Brief A: In the piece about paying for a first abortion, how much did the whole procedure cost at Planned Parenthood?
Brief B: Pick up the piece about paying for a first abortion right after its last sentence and keep going in the same first-person voice.

Article:

■ ■ ■ ■ ■ ■ ■

By Cheryl Diane Kidder
“Under the skin, an old order begins to shift… The first signs of change are as
imperceptible as the order itself, an order which has been presumed
as part of reality, part of the earth upon which one puts a foot,
or the step itself, immutable, inarguable.”
– from A Chorus of Stones, Susan Griffin
I paid for my first abortion with a Visa. I had to. Planned Parenthood didn’t have an installment plan and in 1983, when I was 24 years old, I didn’t have the two hundred dollars in cash to give them. My limit on that card – my only credit card other than my Macy’s card – was five hundred dollars. I’d just mailed in a payment so I was pretty sure I had enough credit left.
The entire procedure, start to finish, was two hundred dollars. This included the procedure itself, and one follow up visit, a week later, if needed.
It didn’t occur to me to do anything but pay for the entire thing myself. I had no way of getting in touch with the other responsible party and even if I did, I wouldn’t have. I did have some vague recollection of his face. He was tall, but not very bright. And though I lived in San Francisco, the first reports of AIDs and HIV and how it was transmitted seemed to only pertain to certain communities, communities I was not a part of. The thought of a deadly illness felt like the faraway bleating of sheep, two valleys away and impossible to hear clearly. It was still only 1983, which at the time was much closer to the innocence of 1970s than to the horrible realization we all had to face after August 1985 when Rock Hudson died.

■ ■ ■ ■ ■ ■ ■

Material provided:

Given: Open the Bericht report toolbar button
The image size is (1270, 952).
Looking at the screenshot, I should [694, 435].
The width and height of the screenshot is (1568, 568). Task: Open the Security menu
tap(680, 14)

■ ■ ■ ■ ■ ■ ■

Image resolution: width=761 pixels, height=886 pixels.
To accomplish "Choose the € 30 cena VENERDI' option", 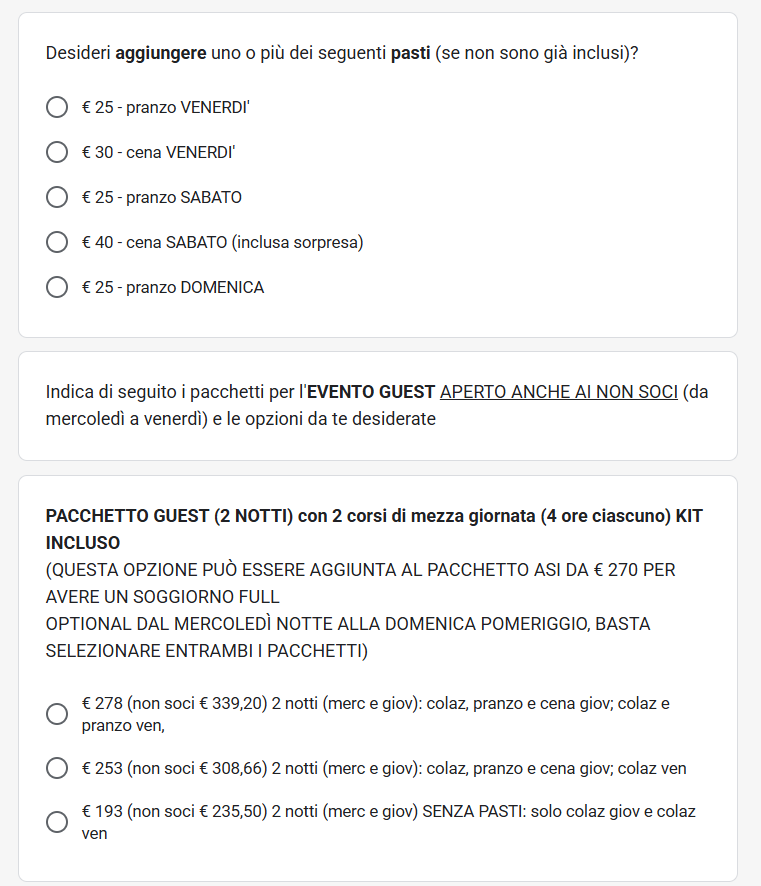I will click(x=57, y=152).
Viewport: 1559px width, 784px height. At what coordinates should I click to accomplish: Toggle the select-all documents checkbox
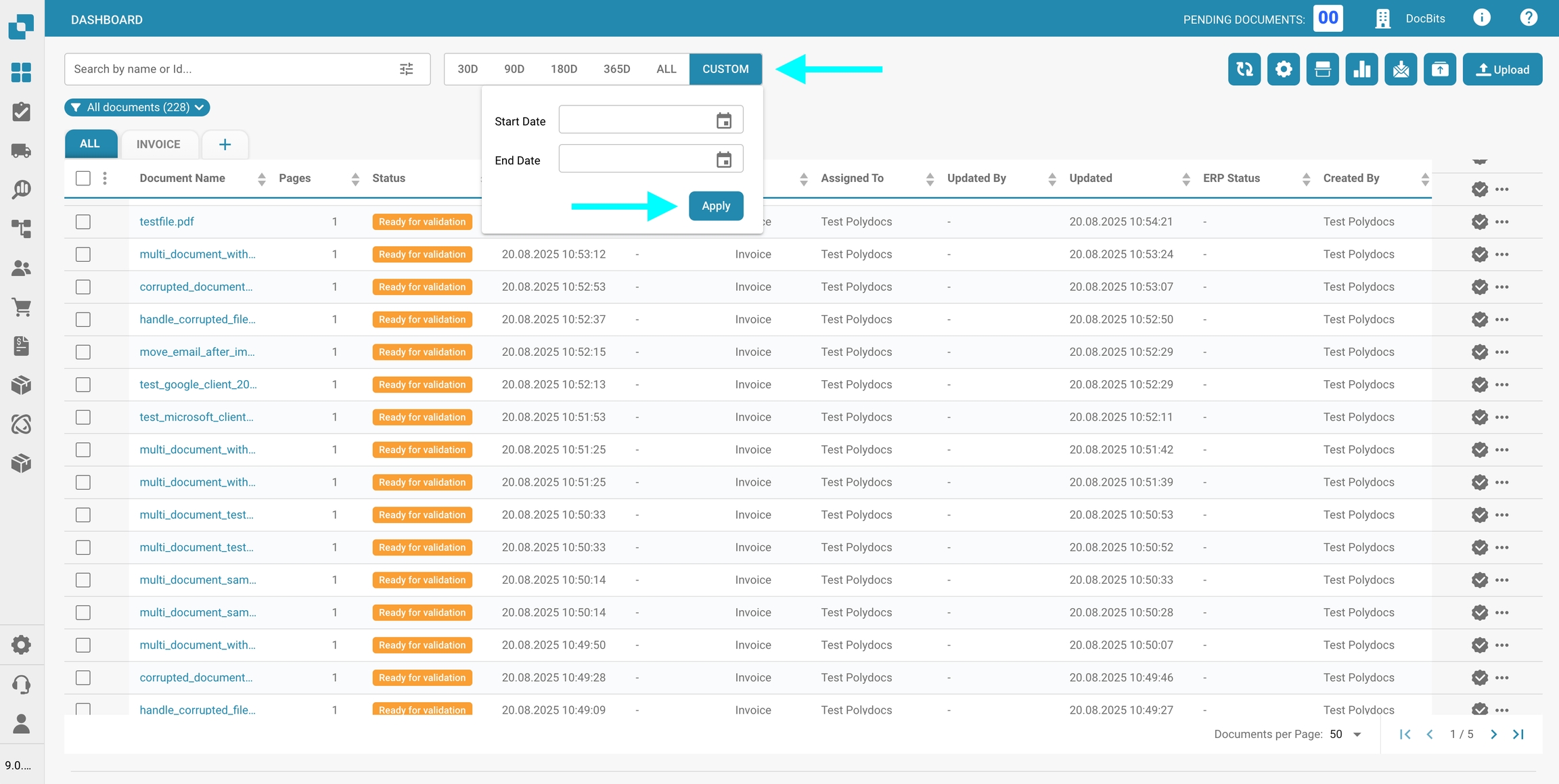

■ ■ ■ ■ ■ ■ ■

Right answer A: Two hundred dollars, which covered the procedure and one follow-up visit a week later if needed.

Right answer B:
I had gone to a party given by a friend of Claire’s out in Noe Valley. I drove across town from my studio on Nob Hill. I knew there’d be parking. There are two or three sections of the city you can count on for parking. I’d heard Noe Valley was one of them. The others were the Avenues and the Sunset. The rest of the city was metered which doesn’t seem important, but if you’re on your own, going out late at night and don’t want to depend on streetcars or strangers, you drive. You leave early and try to park as close as you can to the club, or bar. In North Beach and The Haight this was problematic. The trick was parking close enough to walk in, but not at a meter, not in a tow-away zone, and not on the side of the street the early morning street cleaners would be on.
I’d tried all of these and knew how much I could get away with. I also knew which fire hydrants you could safely park at after 11pm as long as you were out of there by 4am, and where, in a pinch, you could park on a sidewalk, also not technically legal, but during some parts of the night and early morning, you could just get away with it.
I’d never had to park in Noe Valley. I didn’t leave early enough and ended up circling the party in ever expanding circles trying to find a space big enough for my ’63 Ford Galaxie. The automatic steering had gone out a month earlier so parallel parking was next to impossible. I had to find a corner spot or one by a driveway I could cruise into without having to do the dance, the back and forth of fitting into a just-right spot.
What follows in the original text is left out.